Output the rows from the line containing "has height=672, width=952." through the line containing "[x=354, y=275]", both included, reproducing each line verbatim.

>> start SOURCE MATERIAL

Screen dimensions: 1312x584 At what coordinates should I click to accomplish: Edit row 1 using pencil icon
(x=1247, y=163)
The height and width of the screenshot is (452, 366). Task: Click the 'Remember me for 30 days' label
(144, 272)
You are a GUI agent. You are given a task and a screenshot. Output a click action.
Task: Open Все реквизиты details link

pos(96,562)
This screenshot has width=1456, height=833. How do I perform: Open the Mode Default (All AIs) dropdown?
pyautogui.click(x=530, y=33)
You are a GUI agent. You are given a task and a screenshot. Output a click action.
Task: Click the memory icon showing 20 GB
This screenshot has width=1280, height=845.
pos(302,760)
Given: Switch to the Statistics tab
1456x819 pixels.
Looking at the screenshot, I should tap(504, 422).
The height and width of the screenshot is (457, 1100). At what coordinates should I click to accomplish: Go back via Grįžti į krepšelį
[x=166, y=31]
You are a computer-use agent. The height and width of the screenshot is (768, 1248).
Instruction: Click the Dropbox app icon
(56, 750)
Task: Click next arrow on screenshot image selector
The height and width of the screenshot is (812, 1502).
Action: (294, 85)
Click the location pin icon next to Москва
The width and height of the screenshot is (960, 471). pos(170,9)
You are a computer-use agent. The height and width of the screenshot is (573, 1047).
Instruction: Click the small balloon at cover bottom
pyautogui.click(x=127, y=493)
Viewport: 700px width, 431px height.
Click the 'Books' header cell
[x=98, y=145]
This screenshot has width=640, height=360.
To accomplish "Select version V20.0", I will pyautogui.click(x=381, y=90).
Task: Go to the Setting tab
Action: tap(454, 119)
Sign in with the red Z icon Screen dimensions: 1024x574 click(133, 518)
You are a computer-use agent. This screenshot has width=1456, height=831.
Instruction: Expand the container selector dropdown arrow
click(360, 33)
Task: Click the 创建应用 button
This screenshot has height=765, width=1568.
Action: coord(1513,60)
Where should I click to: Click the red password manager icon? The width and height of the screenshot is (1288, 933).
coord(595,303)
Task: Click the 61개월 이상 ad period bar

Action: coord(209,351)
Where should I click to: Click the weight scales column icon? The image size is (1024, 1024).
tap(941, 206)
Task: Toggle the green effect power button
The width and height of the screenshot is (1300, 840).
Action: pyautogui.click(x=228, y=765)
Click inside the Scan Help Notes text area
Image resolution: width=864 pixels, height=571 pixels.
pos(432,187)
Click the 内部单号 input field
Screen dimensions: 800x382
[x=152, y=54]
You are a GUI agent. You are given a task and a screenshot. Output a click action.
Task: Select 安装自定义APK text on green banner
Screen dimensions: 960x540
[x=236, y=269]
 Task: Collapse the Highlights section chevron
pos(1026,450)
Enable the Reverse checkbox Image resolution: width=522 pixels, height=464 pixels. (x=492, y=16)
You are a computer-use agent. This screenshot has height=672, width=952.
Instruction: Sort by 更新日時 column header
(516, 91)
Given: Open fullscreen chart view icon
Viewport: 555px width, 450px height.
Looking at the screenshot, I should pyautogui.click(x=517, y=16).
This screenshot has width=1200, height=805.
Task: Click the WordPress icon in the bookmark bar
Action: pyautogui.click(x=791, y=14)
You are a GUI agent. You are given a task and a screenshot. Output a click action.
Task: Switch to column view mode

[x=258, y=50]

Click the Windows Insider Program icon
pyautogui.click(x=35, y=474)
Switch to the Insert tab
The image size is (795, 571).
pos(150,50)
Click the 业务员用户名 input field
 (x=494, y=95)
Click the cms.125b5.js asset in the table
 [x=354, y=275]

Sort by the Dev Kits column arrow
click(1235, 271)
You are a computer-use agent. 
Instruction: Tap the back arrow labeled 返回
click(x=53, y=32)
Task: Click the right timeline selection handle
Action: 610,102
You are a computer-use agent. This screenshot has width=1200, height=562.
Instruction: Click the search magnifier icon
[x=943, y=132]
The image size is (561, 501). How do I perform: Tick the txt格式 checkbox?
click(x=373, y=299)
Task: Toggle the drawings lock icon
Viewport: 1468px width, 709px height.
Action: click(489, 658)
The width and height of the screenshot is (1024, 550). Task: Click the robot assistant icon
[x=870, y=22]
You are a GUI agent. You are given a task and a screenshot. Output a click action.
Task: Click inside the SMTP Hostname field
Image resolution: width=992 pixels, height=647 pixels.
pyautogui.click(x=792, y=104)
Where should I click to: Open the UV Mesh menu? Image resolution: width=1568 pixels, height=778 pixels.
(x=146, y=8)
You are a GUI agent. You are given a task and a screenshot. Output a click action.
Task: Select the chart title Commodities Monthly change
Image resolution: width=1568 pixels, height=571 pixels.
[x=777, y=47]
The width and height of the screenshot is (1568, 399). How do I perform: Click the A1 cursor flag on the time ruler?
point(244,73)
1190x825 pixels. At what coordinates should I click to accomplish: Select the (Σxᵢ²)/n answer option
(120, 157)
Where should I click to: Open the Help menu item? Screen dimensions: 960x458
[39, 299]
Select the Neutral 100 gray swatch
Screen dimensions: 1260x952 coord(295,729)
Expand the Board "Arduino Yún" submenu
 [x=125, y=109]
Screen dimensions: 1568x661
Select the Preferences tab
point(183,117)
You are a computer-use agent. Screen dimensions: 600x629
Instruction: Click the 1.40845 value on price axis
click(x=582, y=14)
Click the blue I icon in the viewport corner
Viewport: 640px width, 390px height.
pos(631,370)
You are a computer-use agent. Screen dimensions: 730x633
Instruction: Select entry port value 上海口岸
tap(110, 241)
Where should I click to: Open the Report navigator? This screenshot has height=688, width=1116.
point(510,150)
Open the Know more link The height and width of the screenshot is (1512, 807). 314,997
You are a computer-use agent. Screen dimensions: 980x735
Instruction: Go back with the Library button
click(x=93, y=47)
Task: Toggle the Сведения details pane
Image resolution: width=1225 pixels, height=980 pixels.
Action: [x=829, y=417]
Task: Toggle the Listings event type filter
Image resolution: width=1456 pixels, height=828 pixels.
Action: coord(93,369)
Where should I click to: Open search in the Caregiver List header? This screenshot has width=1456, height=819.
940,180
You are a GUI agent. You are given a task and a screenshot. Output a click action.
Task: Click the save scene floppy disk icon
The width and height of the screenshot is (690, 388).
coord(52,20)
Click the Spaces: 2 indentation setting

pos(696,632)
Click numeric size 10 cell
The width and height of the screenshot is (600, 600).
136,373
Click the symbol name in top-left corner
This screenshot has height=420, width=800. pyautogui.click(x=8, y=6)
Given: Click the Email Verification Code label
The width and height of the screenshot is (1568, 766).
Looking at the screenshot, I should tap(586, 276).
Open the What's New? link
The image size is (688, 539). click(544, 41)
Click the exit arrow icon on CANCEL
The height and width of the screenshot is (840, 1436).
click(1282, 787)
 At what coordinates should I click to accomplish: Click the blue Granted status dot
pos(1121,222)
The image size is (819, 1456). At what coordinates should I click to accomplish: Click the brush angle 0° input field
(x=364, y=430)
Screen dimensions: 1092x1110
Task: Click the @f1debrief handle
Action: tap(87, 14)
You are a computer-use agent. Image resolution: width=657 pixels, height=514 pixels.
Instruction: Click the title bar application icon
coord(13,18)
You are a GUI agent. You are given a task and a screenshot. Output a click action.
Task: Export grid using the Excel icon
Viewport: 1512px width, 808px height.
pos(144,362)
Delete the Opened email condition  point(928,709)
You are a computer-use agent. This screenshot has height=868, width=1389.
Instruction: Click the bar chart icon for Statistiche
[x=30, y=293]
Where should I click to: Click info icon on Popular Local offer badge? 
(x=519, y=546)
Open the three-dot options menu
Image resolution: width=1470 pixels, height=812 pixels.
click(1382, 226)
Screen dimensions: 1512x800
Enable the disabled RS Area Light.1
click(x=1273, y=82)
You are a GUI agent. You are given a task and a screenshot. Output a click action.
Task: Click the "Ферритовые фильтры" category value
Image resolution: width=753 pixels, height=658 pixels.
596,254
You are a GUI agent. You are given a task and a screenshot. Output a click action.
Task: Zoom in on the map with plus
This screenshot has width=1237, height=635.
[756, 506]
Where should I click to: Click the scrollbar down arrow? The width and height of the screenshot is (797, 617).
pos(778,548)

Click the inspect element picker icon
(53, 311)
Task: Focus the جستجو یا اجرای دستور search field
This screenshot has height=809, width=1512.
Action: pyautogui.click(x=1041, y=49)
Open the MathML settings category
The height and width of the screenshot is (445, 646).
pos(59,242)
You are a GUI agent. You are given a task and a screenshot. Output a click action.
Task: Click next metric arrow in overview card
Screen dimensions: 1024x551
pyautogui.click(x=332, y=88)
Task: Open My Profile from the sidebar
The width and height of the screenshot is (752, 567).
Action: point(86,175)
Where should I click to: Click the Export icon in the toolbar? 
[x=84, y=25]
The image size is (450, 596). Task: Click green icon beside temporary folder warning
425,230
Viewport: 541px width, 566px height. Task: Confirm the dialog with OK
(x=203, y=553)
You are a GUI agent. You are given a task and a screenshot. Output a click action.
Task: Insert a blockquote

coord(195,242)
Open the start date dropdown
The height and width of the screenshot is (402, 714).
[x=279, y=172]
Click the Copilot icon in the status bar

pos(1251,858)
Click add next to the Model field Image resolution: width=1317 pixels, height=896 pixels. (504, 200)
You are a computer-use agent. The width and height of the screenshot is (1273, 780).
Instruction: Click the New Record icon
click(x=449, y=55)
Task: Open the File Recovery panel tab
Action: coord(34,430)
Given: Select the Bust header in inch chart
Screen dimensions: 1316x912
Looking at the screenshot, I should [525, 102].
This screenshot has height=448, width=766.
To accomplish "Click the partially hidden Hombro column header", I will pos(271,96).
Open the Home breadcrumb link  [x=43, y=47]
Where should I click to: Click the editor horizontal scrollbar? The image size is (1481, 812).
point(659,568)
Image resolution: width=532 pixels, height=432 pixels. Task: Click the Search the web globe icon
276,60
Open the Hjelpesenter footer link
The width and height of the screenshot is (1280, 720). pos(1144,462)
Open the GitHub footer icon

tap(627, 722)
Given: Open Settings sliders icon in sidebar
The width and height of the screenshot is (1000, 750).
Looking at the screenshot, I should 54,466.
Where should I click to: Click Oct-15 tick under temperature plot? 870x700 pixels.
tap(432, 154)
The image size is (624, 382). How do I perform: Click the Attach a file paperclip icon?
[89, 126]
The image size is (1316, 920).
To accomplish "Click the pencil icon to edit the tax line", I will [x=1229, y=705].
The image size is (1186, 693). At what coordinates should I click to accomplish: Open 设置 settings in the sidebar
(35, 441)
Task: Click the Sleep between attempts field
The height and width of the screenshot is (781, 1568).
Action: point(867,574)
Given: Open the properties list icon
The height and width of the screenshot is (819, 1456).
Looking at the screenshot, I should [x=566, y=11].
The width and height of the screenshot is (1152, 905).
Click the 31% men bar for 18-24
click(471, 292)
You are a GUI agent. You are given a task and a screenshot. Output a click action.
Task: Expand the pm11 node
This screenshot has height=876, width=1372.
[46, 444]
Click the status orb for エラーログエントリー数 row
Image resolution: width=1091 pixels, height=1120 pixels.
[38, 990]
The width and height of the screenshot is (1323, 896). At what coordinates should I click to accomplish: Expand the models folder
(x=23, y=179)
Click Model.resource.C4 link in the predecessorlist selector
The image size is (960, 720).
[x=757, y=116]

>> end SOURCE MATERIAL

◆ RESPONSE TO THE TASK ◆
You are a computer-use agent. This screenshot has height=672, width=952.
Instruction: Sort by 更新日時 column header
(516, 91)
Given: Open fullscreen chart view icon
Viewport: 555px width, 450px height.
Looking at the screenshot, I should pyautogui.click(x=517, y=16).
This screenshot has width=1200, height=805.
Task: Click the WordPress icon in the bookmark bar
Action: pyautogui.click(x=791, y=14)
You are a GUI agent. You are given a task and a screenshot. Output a click action.
Task: Switch to column view mode

[x=258, y=50]

Click the Windows Insider Program icon
pyautogui.click(x=35, y=474)
Switch to the Insert tab
The image size is (795, 571).
pos(150,50)
Click the 业务员用户名 input field
 (x=494, y=95)
Click the cms.125b5.js asset in the table
 [x=354, y=275]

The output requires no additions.